Making an index is not trivial; what to index, and how to index it, is difficult to decide, and uniform implementation is difficult to achieve. You will need to mark all items to be indexed in your text (typically with \index commands).

It is not practical to sort a large index within TeX, so a post-processing program is used to sort the output of one TeX run, to be included into the document at the next run.

The following programs are available:

makeindex
for LaTeX under Unix (but runs under other OSs without changes). Available in indexing/makeindex; a version for the Macintosh is available as systems/mac/macmakeindex.sit, and ones for MS-DOS are part of the emTeX and gTeX distributions (the emTeX version also runs under OS/2).

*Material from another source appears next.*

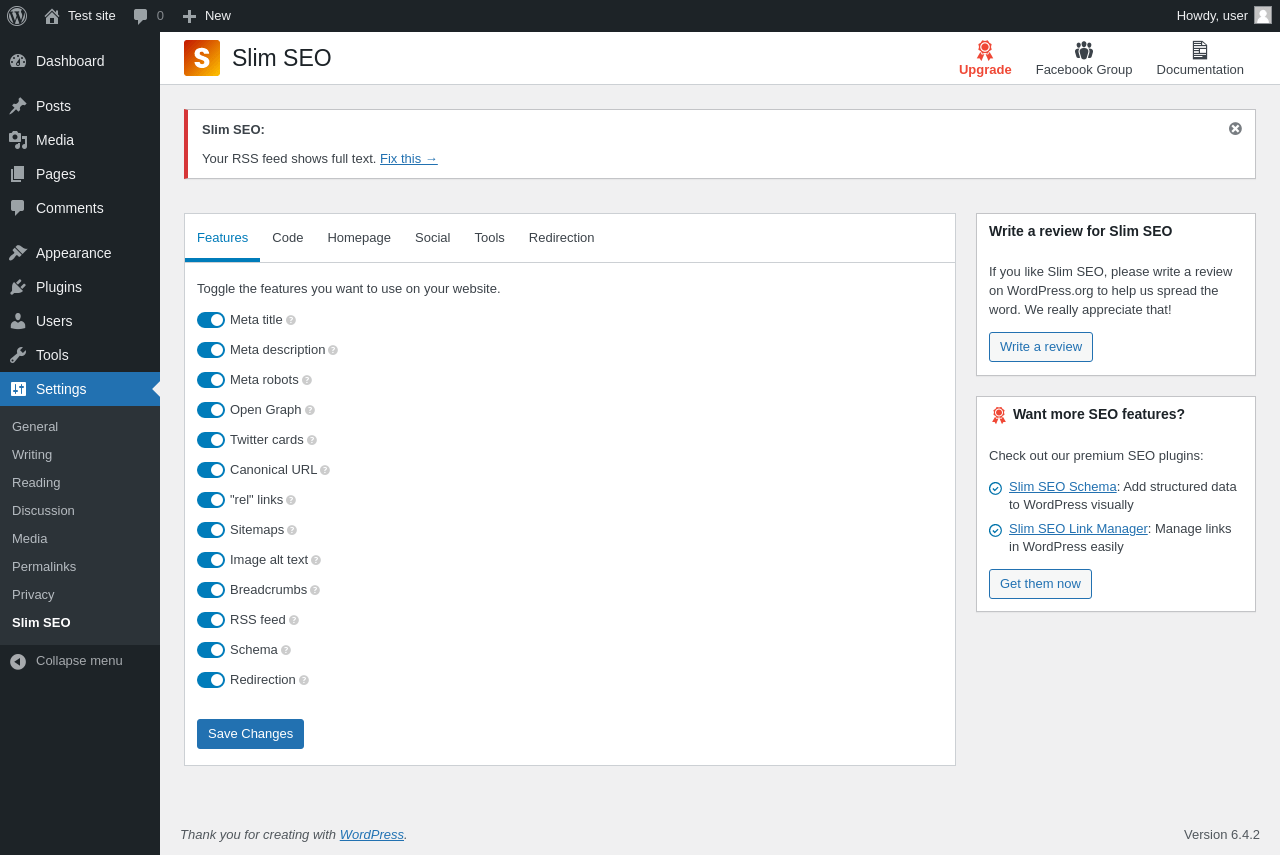Open the New content menu
The height and width of the screenshot is (855, 1280).
coord(207,16)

The Makeindex documentation is a good source of information on how to create your own index. Makeindex can be used with some TeX macro packages other than LaTeX, such as Eplain, and \TeXsis{}, macros/texsis (whose macros, macros/texsis/index/index.tex, can be used independently with plain).

idxtex
for LaTeX under VMS. Available (together with a glossary-maker called glotex) in indexing/glo+idxtex
texindex
A witty little shell/sed-script-based utility for LaTeX under Unix. Available from support/texindex

There are other programs called texindex, notably one that comes with the Texinfo distribution.

xindy
a recent development, designed for wide-ranging flexibility (including support for multilingual indexes), based on Common Lisp. The system is available on CTAN (\CTAN{support/xindy}), but is more easily accessed from a web browser via http://www.iti.informatik.th-darmstadt.de/xindy/ since the distribution contains several different implementations.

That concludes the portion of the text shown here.